The difficulty is that in a competitive environment (both policial and economic) no single corporation, sector, social class, or nation state wants to make the first move, for fear of leaving itself vulnerable economically, politically, militarily, etc., as the case may be. That, again, is the achilles heel of capitalism. Collective decision-making does not come, shall we say, "naturally." And, regrettably, it is not an egalitarian economic system either. Even if corporations, banks, countries, and entire economic markets can manage a co-ordinated response, one or more of the various "sectors" into which captalist economies can be conveniently divided will take a hit at the expense of some other "sector".
Talk about a generation of lost wealth. My thoughts on the number one thing that is keeping us in the whole is education debt. We are socialized in America into this idea of buying your way into a certain lifestyle by attending university, no matter the cost. You want to know why no one is buying houses? It's because the generation that should be buying their first house is not making the purchase – is it an income issue? Do they know something that none of us know? Or is it their debt to income ratio? For sure it is the latter. And at this stage in their life (pre-mortgage), the debt that is consuming their income is education loans (The avg. student exits school with $30k in bills which takes many years to pay back).
So what are the consequences? The most obvious is the lack of home purchases. The cohort of post grads that are indebted to the dept. of ed. are not buying homes and will not be for many years to come. The second is that the system is crushing entrepreneurism – another pseudo Marx argument that edifies his theory of economic stages (capitalism progresses into socialism).
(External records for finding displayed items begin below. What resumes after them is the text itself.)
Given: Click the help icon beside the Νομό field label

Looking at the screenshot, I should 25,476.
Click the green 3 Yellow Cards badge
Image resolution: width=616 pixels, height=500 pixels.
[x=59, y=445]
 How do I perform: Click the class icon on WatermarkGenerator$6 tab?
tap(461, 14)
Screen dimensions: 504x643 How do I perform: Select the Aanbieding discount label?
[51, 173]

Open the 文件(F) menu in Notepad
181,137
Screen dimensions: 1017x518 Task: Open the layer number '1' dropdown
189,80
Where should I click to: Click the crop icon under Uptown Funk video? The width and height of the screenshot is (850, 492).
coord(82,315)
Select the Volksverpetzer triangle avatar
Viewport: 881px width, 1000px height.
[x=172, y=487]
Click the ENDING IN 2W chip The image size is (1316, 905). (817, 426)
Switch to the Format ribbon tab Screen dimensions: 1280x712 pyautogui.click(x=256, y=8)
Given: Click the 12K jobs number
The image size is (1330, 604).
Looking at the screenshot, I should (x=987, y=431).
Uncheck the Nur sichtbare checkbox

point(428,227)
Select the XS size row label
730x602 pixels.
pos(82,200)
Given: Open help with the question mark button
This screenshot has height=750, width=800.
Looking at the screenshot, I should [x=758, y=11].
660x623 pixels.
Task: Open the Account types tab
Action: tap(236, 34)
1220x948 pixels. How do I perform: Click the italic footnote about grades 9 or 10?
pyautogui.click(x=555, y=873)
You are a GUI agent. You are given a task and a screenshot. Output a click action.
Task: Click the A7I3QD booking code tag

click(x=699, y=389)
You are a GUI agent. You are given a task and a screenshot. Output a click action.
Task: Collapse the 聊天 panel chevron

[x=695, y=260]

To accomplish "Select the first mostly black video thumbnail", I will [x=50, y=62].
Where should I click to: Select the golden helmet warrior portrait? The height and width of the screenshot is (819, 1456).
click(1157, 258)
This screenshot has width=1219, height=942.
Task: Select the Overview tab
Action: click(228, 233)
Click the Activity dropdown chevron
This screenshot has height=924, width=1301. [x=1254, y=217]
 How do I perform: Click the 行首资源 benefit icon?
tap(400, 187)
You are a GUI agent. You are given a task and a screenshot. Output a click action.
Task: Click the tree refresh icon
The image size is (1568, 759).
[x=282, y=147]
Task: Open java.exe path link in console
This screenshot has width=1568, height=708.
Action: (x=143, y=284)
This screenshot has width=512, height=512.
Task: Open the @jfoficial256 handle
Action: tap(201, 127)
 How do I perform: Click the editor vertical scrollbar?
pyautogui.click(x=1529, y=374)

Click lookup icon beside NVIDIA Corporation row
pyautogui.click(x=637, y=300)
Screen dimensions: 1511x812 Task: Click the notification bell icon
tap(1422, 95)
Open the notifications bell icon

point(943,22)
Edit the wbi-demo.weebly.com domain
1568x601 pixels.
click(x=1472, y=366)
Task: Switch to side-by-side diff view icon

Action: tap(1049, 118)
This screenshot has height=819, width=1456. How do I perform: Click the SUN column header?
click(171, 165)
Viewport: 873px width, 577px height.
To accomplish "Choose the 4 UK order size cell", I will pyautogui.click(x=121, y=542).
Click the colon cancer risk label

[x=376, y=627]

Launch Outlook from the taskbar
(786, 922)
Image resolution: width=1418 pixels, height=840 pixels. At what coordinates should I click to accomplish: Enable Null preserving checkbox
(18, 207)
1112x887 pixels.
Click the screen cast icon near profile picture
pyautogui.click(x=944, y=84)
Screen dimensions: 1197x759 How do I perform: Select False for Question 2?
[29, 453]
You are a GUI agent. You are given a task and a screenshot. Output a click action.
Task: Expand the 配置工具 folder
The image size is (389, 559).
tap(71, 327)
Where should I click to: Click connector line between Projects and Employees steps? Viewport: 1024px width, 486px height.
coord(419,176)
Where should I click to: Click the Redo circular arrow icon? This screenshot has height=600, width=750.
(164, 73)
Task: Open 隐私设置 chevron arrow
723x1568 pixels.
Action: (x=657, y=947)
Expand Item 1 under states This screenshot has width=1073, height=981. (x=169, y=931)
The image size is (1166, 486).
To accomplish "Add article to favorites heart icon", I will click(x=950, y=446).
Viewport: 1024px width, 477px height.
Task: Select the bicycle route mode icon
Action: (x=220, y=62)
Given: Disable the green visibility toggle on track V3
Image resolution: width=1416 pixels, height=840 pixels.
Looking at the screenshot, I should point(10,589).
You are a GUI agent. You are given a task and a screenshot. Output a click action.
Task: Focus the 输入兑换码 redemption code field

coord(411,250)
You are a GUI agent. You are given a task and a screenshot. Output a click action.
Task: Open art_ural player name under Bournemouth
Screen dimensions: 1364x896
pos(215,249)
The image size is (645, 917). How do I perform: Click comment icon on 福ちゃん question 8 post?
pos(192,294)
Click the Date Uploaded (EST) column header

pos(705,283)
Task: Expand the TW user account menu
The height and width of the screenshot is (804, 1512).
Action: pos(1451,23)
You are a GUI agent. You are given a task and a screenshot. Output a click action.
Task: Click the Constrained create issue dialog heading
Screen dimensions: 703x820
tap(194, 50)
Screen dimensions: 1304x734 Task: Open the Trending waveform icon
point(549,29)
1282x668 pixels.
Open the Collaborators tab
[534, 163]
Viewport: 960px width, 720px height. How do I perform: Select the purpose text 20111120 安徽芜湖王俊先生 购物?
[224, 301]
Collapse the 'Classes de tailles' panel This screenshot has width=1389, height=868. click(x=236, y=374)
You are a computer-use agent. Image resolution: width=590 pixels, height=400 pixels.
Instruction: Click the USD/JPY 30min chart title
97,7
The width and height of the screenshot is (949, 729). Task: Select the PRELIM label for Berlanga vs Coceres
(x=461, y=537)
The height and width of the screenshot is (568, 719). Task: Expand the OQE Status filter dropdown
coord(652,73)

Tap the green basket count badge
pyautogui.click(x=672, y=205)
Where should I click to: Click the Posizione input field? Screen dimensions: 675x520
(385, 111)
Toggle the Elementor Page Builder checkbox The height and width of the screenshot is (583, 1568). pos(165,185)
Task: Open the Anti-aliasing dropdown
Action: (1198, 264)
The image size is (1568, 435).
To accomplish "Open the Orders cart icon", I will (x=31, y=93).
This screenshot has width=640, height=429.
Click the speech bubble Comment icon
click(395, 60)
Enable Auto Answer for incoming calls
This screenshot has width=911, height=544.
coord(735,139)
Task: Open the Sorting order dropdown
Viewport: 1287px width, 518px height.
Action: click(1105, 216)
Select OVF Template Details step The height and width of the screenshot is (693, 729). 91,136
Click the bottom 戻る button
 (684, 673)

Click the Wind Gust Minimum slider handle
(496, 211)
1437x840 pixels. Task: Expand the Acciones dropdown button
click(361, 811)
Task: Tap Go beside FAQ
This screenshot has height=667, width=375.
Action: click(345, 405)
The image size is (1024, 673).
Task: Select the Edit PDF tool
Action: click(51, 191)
Without entrepreneurism, the future of multi-national corporations birthed in America is bleek, households with high incomes are minimized, tax revenue decreases, etc.
I like the idea of a top down approach with QE3 presented by brilliantjames. However, we need a more targeted approach on how to move monetary policy into a higher valued use. My recommendation would be to use it for education loans. Reasons for this are: 1) assuming education increases human capital, an education loan bailout will be a stimulus that could catalyze a thriving workforce (as opposed to a workforce) 2) it could be the solve to the housing crisis since it then opens up the income of the post grad cohort to a higher valued use – such as a home, as opposed to a lower valued use such as the dept. of ed. 3) It will grant those that would have become entrepreneurs had it not be for their debt, another opportunity to start a business now that they will no longer be slaves to the dept. of ed.
The Great Depression was caused by WWI, clearly, and was exacerbated by SmootHawley, not by the causes he lists.
It is true that Europe’s market socialism has failed; as have areas of the US (the Rust Belt, California) where large, intrusive governments control vast swathes of the economy.
Large infrastructure projects have been tried in the past as stimuli. They almost invariably add to debt, provide little long term employment
gain, and waste resources.
The best solutions include avoiding stagflation whipsaws, keeping growth killing taxes and reg at low or lower levels, and heavily reforming America’s failed civil service and education sectors.
Once the world’s largest economy recovers, the rest of the world can follow, assuming they abandon failed statist models of governance.
It’s also impossible for capital to not be deployed; deposits are lent or invested as wealth is created.
So a “shift from labor to capital” is by definition impossible.
Employment will resume once structural issues are resolved and illusory real estate and asset gains are purged from the market, allowing expansionary cycles to resume.